Location
- Country: Australia
- State: New South Wales Queensland
- General direction: south–north–south
- From: Armidale
- Passes through: Dumaresq Switching Station Bulli Creek Braemar
- To: Tarong

Ownership information
- Operator: TransGrid Powerlink Queensland

Construction information
- Commissioned: 2001

Technical information
- Current type: AC
- Capacity: 700 MW (NSW to Queensland) 1,200 MW (Queensland to NSW)
- AC voltage: 330 kV (Armidale–Dumaresq–Bulli Creek–Braemar) 275 kV (Braemar–Tarong)
- No. of circuits: 2

= Queensland – New South Wales Interconnector =

The Queensland – New South Wales Interconnector (QNI) is a 330 kV AC interconnection between New South Wales and Queensland, Australia.

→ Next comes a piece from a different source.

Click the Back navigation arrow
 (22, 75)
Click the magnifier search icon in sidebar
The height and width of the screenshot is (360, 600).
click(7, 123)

The link was commissioned in 2001. It consisted of double-circuit 330 kV lines between Armidale, Dumaresq Substation, Bulli Creek and Braemar and a double-circuit 275 kV line between Braemar and Tarong.There is an additional 330 kV Dual Circuit to complement the QNI from Bulli Ck Switching Station (27°55'15.8"S 150°50'34.8"E) via Millmerran Power Station & Switching Stations (27°57'53.7"S 151°16'26.9"E) to Middle Ridge Switching Station & 330/275/110 kV Sub, South of Toowoomba (27°37'22.2"S 151°56'43.0"E). The Dumaresq Switching Station (29° 12' 12"S 151° 19' 44"E) is in a rural area along Bruxner Way on the New South Wales side of the border with Queensland, and is located 21 km south-east of Bonshaw. The original maximum transfer capacity was 300 to 350 MW in both directions. This has been progressively increased to 700 MW from New South Wales to Queensland and 1,200 MW from Queensland to New South Wales.The interconnector is operated by TransGrid and Powerlink Queensland.